The large government purchases of the antigen tests were necessary to sustain the testing market, said Brett Giroir, a pediatrician who served as assistant secretary of health overseeing the Trump administration’s testing efforts.
“We basically bought everything, and the industry knew as much as they could make, we would buy,” Giroir said.
The Food and Drug Administration last March granted emergency-use authorization for the Abbott and Quidel home tests. The home tests don’t need a prescription and are sold directly to consumers through retailers such as Walmart, Amazon, CVS and Walgreens.
The current home test supply crunch came after Abbott Laboratories and Quidel Corp. cut production in the spring when testing demand dropped. As the delta variant drove a surge in testing over the summer and fall, the companies had to again hire factory workers and restart production.
Because the two largest test makers slowed production, the kits have been hard to find for consumers “and we’re just playing catch-up right now,” Giroir said.
Other nations such as the United Kingdom and Germany have been large purchasers of home tests and provided the kits to their residents for little or no charge.
The U.S. has allocated tens of billions for testing since the beginning of the pandemic, and Giroir said the federal government should play a larger role in sustaining the home testing market though federal contracts.
“I would tell the manufacturers to make as many tests as you can, as quickly as you can, for the next six months and I’ll buy all of them,” said Giroir, adding that the purchases could be limited once manufacturers reached a certain threshold.
Giroir said such a commitment would allow the manufacturers to hire workers, purchase materials and run production lines knowing they would not be left with excess tests when coronavirus surges pass and testing demand wanes.
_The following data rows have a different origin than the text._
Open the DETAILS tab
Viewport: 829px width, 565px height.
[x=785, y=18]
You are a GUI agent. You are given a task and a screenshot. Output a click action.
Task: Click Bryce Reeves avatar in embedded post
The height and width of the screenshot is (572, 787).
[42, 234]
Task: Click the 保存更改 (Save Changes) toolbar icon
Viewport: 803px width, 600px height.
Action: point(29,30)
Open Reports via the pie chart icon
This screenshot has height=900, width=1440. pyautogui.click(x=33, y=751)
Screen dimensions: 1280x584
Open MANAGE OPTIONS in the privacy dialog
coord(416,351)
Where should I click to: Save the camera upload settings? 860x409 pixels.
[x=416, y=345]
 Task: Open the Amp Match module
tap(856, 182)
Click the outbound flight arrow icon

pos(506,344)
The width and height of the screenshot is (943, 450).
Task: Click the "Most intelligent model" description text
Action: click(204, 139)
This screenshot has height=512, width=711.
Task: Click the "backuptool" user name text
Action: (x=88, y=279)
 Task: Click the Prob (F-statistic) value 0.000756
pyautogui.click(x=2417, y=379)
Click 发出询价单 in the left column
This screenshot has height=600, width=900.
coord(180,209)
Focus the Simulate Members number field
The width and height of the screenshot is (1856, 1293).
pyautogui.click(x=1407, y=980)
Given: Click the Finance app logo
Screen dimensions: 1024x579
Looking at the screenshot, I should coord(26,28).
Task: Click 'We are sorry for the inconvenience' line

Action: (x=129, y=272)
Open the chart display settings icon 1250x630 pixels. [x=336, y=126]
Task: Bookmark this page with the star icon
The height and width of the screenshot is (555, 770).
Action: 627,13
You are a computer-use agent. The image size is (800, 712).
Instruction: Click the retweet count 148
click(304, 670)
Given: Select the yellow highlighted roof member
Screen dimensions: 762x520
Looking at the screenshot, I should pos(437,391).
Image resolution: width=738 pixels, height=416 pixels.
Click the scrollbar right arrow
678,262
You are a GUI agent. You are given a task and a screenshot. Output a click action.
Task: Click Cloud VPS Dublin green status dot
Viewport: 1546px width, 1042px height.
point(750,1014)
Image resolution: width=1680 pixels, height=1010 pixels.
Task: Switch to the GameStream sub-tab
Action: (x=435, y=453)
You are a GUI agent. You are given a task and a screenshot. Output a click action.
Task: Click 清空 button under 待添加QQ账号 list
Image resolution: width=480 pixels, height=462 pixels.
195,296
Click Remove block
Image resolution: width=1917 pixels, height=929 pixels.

Lagging vaccinations leave U.S. vulnerable
As long as the vaccination rates in the U.S. lag behind other countries, the need to stockpile tests is likely to continue.
Two-thirds of Americans age 5 and older are fully vaccinated. In North and South America alone, 19 countries and territories have higher vaccination rates than the U.S., according to World Health Organization data.
Surveys suggest political divisions are holding down U.S. vaccination rates. A Kaiser Family Foundation analysis last September found counties that voted for Donald Trump in 2020 were far more likely to have lower vaccination rates.
The nation's lagging vaccination campaign means there's less resistance to emerging variants such as delta and omicron, driving the need for testing.
Despite the home test shortages that emerged last year, major manufacturers are cranking out millions of tests every day. One dozen companies have received Food and Drug Administration emergency use authorization to market home antigen tests. That includes large manufacturers Roche and Siemens, which are new entrants to the U.S. home coronavirus testing market but already supply tests overseas.
Abbott said it has opened new U.S. factories, hired thousands of workers and invested in automation to ramp up test production. "We’re running 24/7 to make 70 million BinaxNOW rapid tests per month with plans to surpass that – and we look forward to others contributing at similar levels," the company said in a statement.
Aspinall, the Arizona State professorwho closely tracks the testing market, projects home test capacity will soar to at least 500 million each month by March.
As testing supplies become more widely available, it will be important to ensure poorer communities and remote communities that don't have access to chain pharmacies can get the tests, said Andrew Sweet, the Rockefeller Foundation’s managing director of COVID-19 response and recovery.
Sweet said the Biden plan to add a half billion tests is a "good first step," but he said the nation must maintain steady testing.
"There are likely more steps that are needed," Sweet said. "I don't want to assume this is one and done."